[PROBLEM TO SOLVE]: Below are lines of data, and only some are wanted. Please repeat exactly those from the line that has "The width and" through the line that has "Click the 注册申请详细信息".

[SOURCE MATERIAL]:
=====
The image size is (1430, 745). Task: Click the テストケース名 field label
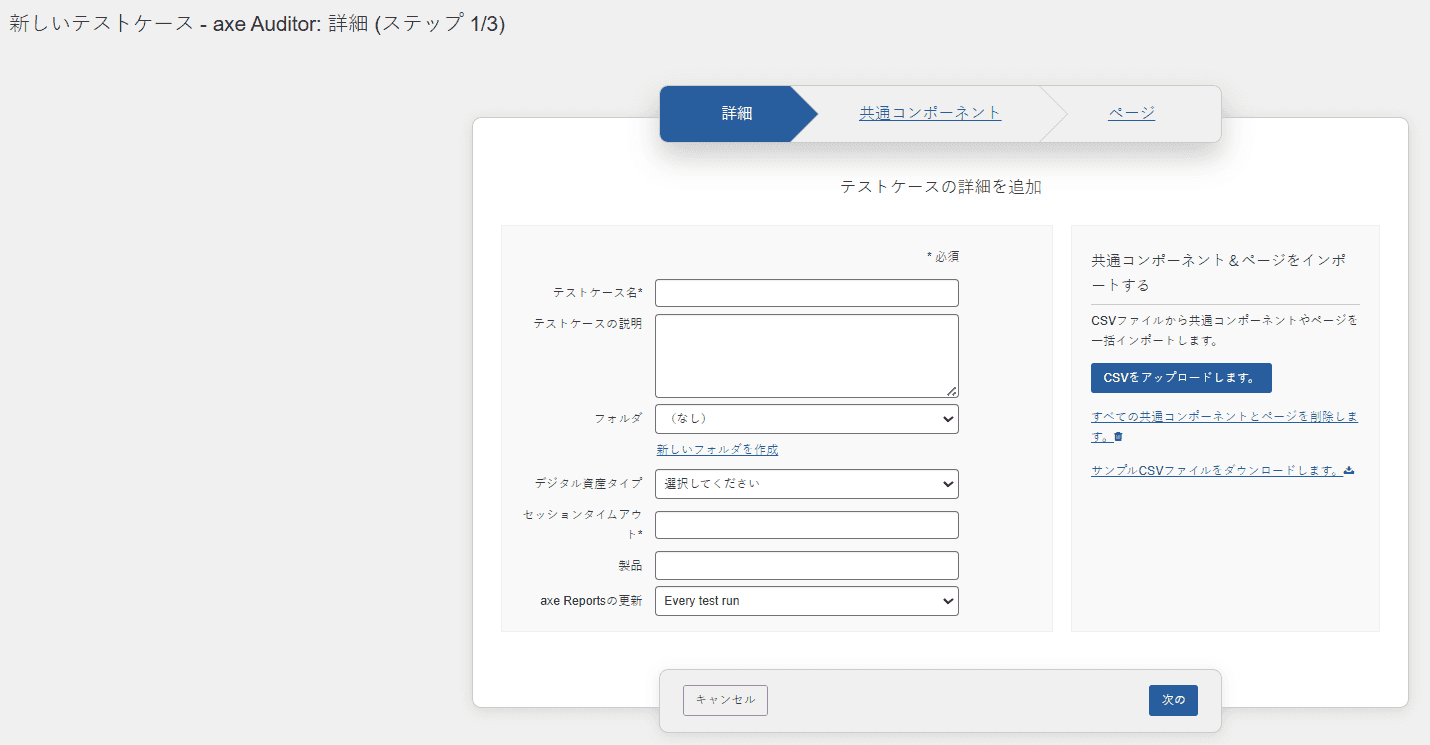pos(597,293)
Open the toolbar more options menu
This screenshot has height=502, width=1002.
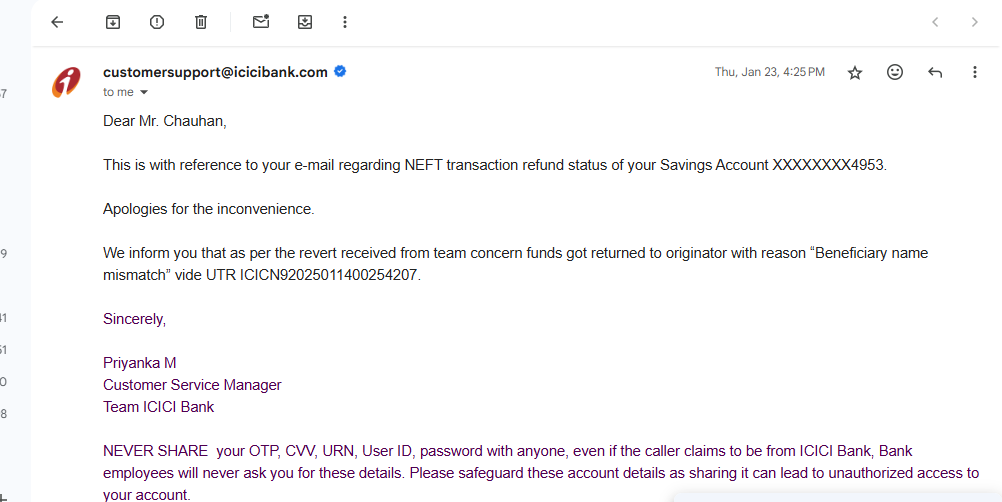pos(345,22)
=====
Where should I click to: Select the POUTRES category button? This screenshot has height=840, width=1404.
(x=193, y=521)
=====
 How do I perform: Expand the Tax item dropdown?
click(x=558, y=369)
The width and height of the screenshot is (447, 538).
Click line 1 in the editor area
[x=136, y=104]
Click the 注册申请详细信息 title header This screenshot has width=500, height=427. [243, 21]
=====
[SOLUTION BELOW]:
The width and height of the screenshot is (447, 538).
Click line 1 in the editor area
[x=136, y=104]
Click the 注册申请详细信息 title header This screenshot has width=500, height=427. [243, 21]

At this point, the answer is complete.